[Stored items from a collection]
____

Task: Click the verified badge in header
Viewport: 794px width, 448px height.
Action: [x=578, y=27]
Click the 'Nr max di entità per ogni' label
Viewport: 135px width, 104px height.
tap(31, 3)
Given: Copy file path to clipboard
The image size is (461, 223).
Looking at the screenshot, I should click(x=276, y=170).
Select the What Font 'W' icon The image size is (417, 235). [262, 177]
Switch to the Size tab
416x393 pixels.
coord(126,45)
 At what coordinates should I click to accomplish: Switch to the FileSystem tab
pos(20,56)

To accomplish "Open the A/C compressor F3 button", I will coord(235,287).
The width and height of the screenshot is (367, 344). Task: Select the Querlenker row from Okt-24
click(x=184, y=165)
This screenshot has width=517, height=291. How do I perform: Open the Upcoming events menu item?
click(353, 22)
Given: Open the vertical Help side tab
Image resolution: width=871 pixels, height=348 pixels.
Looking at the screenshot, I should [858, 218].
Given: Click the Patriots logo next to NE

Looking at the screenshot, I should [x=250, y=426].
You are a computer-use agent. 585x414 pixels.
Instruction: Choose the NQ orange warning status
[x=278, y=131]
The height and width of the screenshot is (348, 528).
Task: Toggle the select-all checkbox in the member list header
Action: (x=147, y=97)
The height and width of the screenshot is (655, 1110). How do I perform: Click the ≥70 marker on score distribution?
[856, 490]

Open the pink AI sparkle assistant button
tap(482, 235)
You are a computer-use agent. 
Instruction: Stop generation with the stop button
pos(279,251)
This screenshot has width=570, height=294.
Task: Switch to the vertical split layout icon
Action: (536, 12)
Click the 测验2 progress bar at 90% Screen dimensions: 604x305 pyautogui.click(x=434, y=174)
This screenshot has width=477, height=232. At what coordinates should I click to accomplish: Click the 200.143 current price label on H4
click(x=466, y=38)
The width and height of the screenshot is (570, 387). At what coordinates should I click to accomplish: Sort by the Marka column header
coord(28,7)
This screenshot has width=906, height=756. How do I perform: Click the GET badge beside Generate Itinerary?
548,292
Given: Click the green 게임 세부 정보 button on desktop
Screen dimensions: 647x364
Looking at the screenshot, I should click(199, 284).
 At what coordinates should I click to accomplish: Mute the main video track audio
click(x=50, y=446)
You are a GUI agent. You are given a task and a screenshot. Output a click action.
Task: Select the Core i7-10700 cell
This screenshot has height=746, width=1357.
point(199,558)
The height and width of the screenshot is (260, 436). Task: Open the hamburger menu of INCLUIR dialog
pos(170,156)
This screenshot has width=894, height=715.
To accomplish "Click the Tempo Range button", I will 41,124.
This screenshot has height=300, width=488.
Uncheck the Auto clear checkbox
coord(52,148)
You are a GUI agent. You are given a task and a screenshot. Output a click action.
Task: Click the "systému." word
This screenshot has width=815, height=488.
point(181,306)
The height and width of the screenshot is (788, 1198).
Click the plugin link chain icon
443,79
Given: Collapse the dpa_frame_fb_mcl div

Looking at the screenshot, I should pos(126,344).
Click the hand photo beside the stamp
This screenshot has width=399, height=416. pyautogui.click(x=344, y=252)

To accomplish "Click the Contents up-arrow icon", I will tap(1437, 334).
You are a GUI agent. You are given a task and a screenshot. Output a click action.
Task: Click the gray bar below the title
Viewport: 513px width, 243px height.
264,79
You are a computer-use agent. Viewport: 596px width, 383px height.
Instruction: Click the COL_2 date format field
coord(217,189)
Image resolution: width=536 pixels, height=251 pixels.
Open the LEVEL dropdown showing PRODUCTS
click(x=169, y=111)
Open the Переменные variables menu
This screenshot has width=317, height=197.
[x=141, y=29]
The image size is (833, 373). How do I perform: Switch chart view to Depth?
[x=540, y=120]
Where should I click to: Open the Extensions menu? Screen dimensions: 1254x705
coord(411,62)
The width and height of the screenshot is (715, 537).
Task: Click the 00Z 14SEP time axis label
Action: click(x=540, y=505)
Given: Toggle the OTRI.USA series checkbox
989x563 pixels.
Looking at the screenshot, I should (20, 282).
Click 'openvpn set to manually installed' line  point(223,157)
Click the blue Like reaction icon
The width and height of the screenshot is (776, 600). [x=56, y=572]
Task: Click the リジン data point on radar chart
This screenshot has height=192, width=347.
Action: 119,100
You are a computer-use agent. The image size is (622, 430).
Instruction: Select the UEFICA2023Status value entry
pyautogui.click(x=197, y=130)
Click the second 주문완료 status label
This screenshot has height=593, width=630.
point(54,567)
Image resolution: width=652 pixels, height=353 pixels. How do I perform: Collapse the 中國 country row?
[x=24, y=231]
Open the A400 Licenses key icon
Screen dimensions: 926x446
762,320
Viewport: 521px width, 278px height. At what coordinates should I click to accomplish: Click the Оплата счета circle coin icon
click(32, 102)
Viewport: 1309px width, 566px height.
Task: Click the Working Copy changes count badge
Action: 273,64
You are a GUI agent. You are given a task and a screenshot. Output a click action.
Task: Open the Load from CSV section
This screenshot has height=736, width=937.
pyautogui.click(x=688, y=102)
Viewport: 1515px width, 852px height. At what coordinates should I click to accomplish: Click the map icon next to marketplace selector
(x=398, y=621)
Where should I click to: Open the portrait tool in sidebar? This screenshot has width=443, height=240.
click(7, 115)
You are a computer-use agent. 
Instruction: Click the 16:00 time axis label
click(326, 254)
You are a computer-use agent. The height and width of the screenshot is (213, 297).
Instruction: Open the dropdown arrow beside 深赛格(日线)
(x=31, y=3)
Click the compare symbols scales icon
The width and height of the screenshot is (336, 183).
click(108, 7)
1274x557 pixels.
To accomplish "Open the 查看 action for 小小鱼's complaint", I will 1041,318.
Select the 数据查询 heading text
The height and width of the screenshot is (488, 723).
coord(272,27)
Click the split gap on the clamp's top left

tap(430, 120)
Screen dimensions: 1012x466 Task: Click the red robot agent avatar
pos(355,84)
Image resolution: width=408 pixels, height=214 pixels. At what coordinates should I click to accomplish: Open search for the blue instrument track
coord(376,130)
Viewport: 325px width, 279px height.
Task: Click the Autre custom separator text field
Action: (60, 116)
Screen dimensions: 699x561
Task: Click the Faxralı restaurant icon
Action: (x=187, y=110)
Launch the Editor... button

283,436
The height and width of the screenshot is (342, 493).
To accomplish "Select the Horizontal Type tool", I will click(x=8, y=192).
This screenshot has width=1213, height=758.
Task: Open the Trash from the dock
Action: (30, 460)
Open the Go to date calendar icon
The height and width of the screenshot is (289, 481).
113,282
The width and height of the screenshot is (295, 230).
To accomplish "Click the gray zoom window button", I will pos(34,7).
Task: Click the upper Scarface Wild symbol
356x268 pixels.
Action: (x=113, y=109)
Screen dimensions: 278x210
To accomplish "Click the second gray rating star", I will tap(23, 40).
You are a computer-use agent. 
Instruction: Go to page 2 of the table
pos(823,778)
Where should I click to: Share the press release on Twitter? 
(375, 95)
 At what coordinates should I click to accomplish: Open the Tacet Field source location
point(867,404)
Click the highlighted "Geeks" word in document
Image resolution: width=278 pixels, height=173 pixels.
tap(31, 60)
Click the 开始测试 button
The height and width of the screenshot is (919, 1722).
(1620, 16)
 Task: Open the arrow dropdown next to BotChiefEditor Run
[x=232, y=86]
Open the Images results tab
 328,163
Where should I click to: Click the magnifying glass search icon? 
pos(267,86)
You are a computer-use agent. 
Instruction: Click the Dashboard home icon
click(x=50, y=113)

____

## Action item
From the entries above, print the lines beginning at the one with "Instruction: Stop generation" and stopping after the one with "You are a computer-use agent. Viewport: 596px", exactly as written and with nothing else.

## Written reply
Instruction: Stop generation with the stop button
pos(279,251)
This screenshot has width=570, height=294.
Task: Switch to the vertical split layout icon
Action: (536, 12)
Click the 测验2 progress bar at 90% Screen dimensions: 604x305 pyautogui.click(x=434, y=174)
This screenshot has width=477, height=232. At what coordinates should I click to accomplish: Click the 200.143 current price label on H4
click(x=466, y=38)
The width and height of the screenshot is (570, 387). At what coordinates should I click to accomplish: Sort by the Marka column header
coord(28,7)
This screenshot has width=906, height=756. How do I perform: Click the GET badge beside Generate Itinerary?
548,292
Given: Click the green 게임 세부 정보 button on desktop
Screen dimensions: 647x364
Looking at the screenshot, I should click(199, 284).
 At what coordinates should I click to accomplish: Mute the main video track audio
click(x=50, y=446)
You are a GUI agent. You are given a task and a screenshot. Output a click action.
Task: Select the Core i7-10700 cell
This screenshot has height=746, width=1357.
point(199,558)
The height and width of the screenshot is (260, 436). Task: Open the hamburger menu of INCLUIR dialog
pos(170,156)
This screenshot has width=894, height=715.
To accomplish "Click the Tempo Range button", I will 41,124.
This screenshot has height=300, width=488.
Uncheck the Auto clear checkbox
coord(52,148)
You are a GUI agent. You are given a task and a screenshot. Output a click action.
Task: Click the "systému." word
This screenshot has width=815, height=488.
point(181,306)
The height and width of the screenshot is (788, 1198).
Click the plugin link chain icon
443,79
Given: Collapse the dpa_frame_fb_mcl div

Looking at the screenshot, I should pos(126,344).
Click the hand photo beside the stamp
This screenshot has width=399, height=416. pyautogui.click(x=344, y=252)

To accomplish "Click the Contents up-arrow icon", I will tap(1437, 334).
You are a GUI agent. You are given a task and a screenshot. Output a click action.
Task: Click the gray bar below the title
Viewport: 513px width, 243px height.
264,79
You are a computer-use agent. Viewport: 596px width, 383px height.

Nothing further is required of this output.